Friday 12 December 2008

Clever Cruisers Cafe Bathroom Brings Together the Open Road and the Commode

Cruisers Cafe 66
233 W Route 66
Williams, AZ 86046
www.cruisers66.com

Where is it?

Standing at the front entrance, with your back to the door, you'll see a small dining area in front of you, a larger dining area to your right, a gift shop to your left and a bar area ahead of you, elevated some from the rest of the place.

Go to the right, into the main dining room (going up a step up to do so -- that step has a novelty road sign beside it, indicating the step-up, which hints that people have tripped on it enough to warrant a novelty sign about it be placed there). Once there, look for Goodrich Tires sign on an outlaying wall above a table and a Route 101 road sign to the right of that.

Behind the outlaying wall is a corridor (between the Goodrich sign and the Route 101 sign). The bathrooms are down that corridor, clearly marked.

What's it like?

This friendly tavern/cafe sits at the intersection of Route 64, which heads to the Grand Canyon, and the famous Route 66, which crosses the U.S. and is a popular byway for road travelers. The business itself is in the small town of Williams, which is about an hour south of the Grand Canyon.

Clearly, being on that famous roadway has inspired this eatery, as the this looks and feels more like a garage converted into a restaurant and all the decor here is all about being on the open road. Roadster-, biker- and driving-themed items pack the place, including a bevvy of road signs, faux advertisements for various car-based goods (like the aforementioned Goodrich sign), and lots of clever car-based twists (like the six-foot tool box used to store the silverware).

Of course, taken at face value, it's just a theme restaurant with a car fetish. But thankfully the food and drink are wonderful and well-priced (and enormously portioned), making it a worthwhile stop if you're heading to Las Vegas from the Grand Canyon, as it's right on your way.

The menu consists of several diner favorites, like burgers and chicken and such, but they are prepared with much care and devotion to quality -- and you sense that upon the first bite.
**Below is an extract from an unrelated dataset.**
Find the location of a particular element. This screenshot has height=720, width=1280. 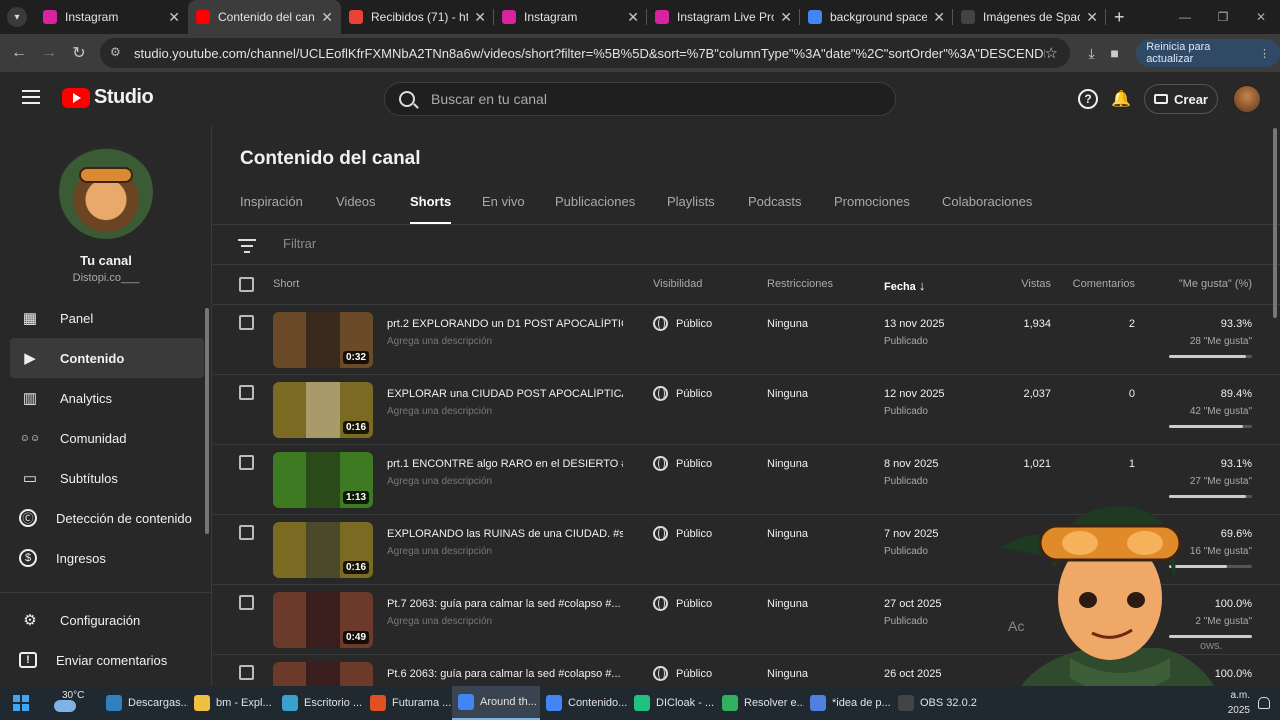

browser-tab: Contenido del canal ✕ is located at coordinates (264, 17).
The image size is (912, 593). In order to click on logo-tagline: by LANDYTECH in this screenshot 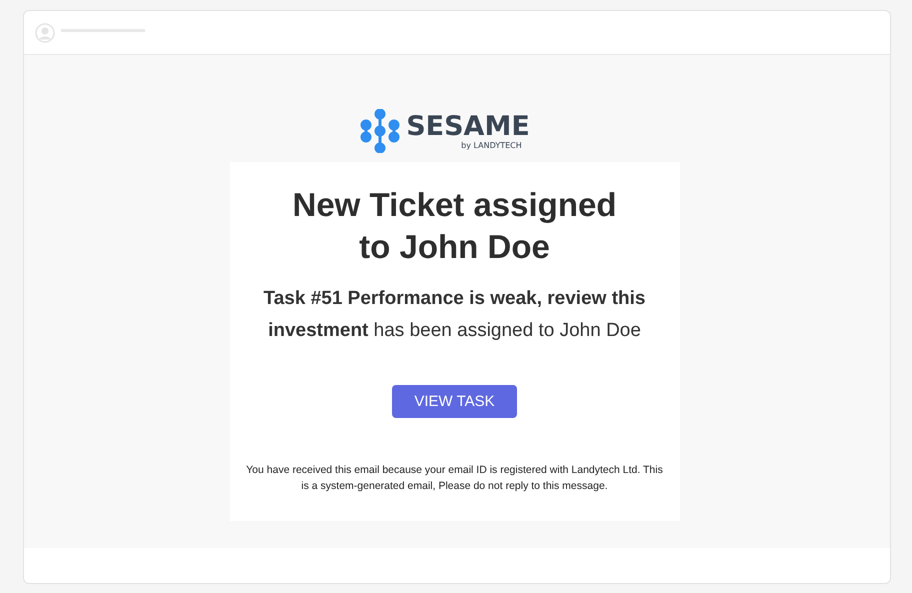, I will do `click(492, 145)`.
The burger is a mammoth half pound of fresh beef and taste gloriously of the grill it was cooked on. Salads highlight the freshness of the ingredients and quality of the house-made dressings. And the house specialty, the BBQ beef short ribs, are slow cooked on a smoker sitting out out on the front patios; they are succulent, juicy and enormous -- and smothered in a sticky-sweet sauce. Sheer heaven.

In addition, the eatery sits next to the Grand Canyon Brewery, a small micro-brew that produces six delicious beers, and proudly serves those concoctions on tap. Beers range from light and fruity wheats to crisp pale ales to hearty stouts. Though the brews are somewhat indicative of classic American west microbrews (lots of hops, origins in traditional German brewing styles), they also carry a sweetness to them and lighter body than you might expect, especially in the stout. Definitely worth a try if you're here.

Also worth checking out are the cleverly designed bathrooms here, which extend the car theme of the dining room to even greater heights.

These are one-room, one-bagger chambers, with one sink, one toilet and one urinal (in the men's room) -- each your standard white porcelain model. The floors are a regular grey tile (as seen countless places, like the Tamarisk Restaurant in Green River, UT and various Sam's Club wholesale stores).

But in addition those standard foundation elements are many other goodies to see and play with.

Like the dining room, the walls are covered with car memorabilia, framed photographs of classic roadsters and various hubcaps. The toilet stall is wrapped in a heavy rubber curtain, like the old stalls used by mechanics back in the day, and a pickup cargo bay (just the metal) of an old Ford pickup.

Yes, that's right: The actual cargo bay from the truck has been removed from the junky old car, repainted and stuck to the wall here to serve as the hard wall to the toilet stall. Very clever.

A similar trick has been pulled by the urinal, which for a privacy barrier has the removed door of a car. A nice touch.

Indeed, one of the most fun toilet experiences you'll have -- and the funkiest bathroom we've seen since our visit to Bongo Java in Nashville, TN. (Though I imagine if the place is crowded and you really have to go, those many distractions and decorations may hold up the line some.)

The place was pretty clean for the most part too, which I imagine can be difficult in a place like this, which is very kiddie friendly. Let's not forget how horrid the kiddie-friendly toilets at Island of Adventure's Toon Lagoon were -- and they were cleaned regularly by an army of staff. So I have to commend them further on that, since the place was pretty busy on my visit and clearly the toilet have been used several times before my entry.

Marks out of 10:

8. Just a really fun restaurant and bathroom.

Comments to the Management:

Not sure what to recommend. Clearly, you've gone out of way to make the bathroom fun -- and that it is!